ASSIGNMENT :: Give back all the entries below. Omit none of them.
- - - -
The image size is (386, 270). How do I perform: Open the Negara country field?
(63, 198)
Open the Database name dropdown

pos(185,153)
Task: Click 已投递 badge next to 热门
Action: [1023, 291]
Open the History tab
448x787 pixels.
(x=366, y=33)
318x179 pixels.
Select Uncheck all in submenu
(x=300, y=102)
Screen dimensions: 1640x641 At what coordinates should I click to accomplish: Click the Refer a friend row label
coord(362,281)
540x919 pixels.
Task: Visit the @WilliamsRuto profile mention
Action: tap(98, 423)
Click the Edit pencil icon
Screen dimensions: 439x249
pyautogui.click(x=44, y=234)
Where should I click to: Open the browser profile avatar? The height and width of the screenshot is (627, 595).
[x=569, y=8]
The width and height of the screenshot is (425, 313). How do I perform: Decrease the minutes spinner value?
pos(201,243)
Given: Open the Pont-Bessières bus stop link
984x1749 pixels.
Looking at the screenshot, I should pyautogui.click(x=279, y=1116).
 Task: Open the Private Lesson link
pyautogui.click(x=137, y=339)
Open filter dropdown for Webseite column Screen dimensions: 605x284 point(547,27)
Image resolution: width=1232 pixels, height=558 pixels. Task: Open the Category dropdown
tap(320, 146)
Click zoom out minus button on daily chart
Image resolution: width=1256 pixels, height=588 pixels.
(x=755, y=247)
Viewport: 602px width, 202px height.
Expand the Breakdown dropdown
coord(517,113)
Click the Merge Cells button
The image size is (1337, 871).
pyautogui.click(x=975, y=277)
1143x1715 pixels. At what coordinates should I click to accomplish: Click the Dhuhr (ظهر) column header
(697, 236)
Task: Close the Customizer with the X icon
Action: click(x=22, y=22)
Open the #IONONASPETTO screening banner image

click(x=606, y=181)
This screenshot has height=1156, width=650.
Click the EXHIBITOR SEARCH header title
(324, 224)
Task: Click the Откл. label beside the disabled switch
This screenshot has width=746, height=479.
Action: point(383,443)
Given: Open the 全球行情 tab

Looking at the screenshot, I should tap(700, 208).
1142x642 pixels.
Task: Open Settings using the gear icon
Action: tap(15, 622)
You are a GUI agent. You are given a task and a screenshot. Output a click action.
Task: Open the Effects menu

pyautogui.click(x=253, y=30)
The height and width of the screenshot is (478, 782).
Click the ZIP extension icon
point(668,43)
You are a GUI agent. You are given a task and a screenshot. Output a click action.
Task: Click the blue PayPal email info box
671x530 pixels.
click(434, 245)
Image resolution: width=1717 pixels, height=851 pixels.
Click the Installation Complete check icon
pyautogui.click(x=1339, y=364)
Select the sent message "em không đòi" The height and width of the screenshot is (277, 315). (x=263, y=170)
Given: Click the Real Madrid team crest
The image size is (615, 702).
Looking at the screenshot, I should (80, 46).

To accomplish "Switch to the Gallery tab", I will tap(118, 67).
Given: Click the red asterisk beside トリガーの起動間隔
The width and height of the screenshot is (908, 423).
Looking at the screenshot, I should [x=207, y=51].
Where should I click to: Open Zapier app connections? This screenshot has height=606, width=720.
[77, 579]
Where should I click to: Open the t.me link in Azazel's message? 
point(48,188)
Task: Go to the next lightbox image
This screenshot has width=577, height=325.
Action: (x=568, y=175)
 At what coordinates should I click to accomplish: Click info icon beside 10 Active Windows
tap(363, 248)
- - - -
TASK RESPONSE ::
The image size is (386, 270). How do I perform: Open the Negara country field?
(63, 198)
Open the Database name dropdown

pos(185,153)
Task: Click 已投递 badge next to 热门
Action: [1023, 291]
Open the History tab
448x787 pixels.
(x=366, y=33)
318x179 pixels.
Select Uncheck all in submenu
(x=300, y=102)
Screen dimensions: 1640x641 At what coordinates should I click to accomplish: Click the Refer a friend row label
coord(362,281)
540x919 pixels.
Task: Visit the @WilliamsRuto profile mention
Action: tap(98, 423)
Click the Edit pencil icon
Screen dimensions: 439x249
pyautogui.click(x=44, y=234)
Where should I click to: Open the browser profile avatar? The height and width of the screenshot is (627, 595).
[x=569, y=8]
The width and height of the screenshot is (425, 313). How do I perform: Decrease the minutes spinner value?
pos(201,243)
Given: Open the Pont-Bessières bus stop link
984x1749 pixels.
Looking at the screenshot, I should pyautogui.click(x=279, y=1116).
 Task: Open the Private Lesson link
pyautogui.click(x=137, y=339)
Open filter dropdown for Webseite column Screen dimensions: 605x284 point(547,27)
Image resolution: width=1232 pixels, height=558 pixels. Task: Open the Category dropdown
tap(320, 146)
Click zoom out minus button on daily chart
Image resolution: width=1256 pixels, height=588 pixels.
(x=755, y=247)
Viewport: 602px width, 202px height.
Expand the Breakdown dropdown
coord(517,113)
Click the Merge Cells button
The image size is (1337, 871).
pyautogui.click(x=975, y=277)
1143x1715 pixels. At what coordinates should I click to accomplish: Click the Dhuhr (ظهر) column header
(697, 236)
Task: Close the Customizer with the X icon
Action: click(x=22, y=22)
Open the #IONONASPETTO screening banner image

click(x=606, y=181)
This screenshot has height=1156, width=650.
Click the EXHIBITOR SEARCH header title
(324, 224)
Task: Click the Откл. label beside the disabled switch
This screenshot has width=746, height=479.
Action: point(383,443)
Given: Open the 全球行情 tab

Looking at the screenshot, I should tap(700, 208).
1142x642 pixels.
Task: Open Settings using the gear icon
Action: tap(15, 622)
You are a GUI agent. You are given a task and a screenshot. Output a click action.
Task: Open the Effects menu

pyautogui.click(x=253, y=30)
The height and width of the screenshot is (478, 782).
Click the ZIP extension icon
point(668,43)
You are a GUI agent. You are given a task and a screenshot. Output a click action.
Task: Click the blue PayPal email info box
671x530 pixels.
click(434, 245)
Image resolution: width=1717 pixels, height=851 pixels.
Click the Installation Complete check icon
pyautogui.click(x=1339, y=364)
Select the sent message "em không đòi" The height and width of the screenshot is (277, 315). (x=263, y=170)
Given: Click the Real Madrid team crest
The image size is (615, 702).
Looking at the screenshot, I should (80, 46).

To accomplish "Switch to the Gallery tab", I will tap(118, 67).
Given: Click the red asterisk beside トリガーの起動間隔
The width and height of the screenshot is (908, 423).
Looking at the screenshot, I should [x=207, y=51].
Where should I click to: Open Zapier app connections? This screenshot has height=606, width=720.
[77, 579]
Where should I click to: Open the t.me link in Azazel's message? 
point(48,188)
Task: Go to the next lightbox image
This screenshot has width=577, height=325.
Action: (x=568, y=175)
 At what coordinates should I click to accomplish: Click info icon beside 10 Active Windows
tap(363, 248)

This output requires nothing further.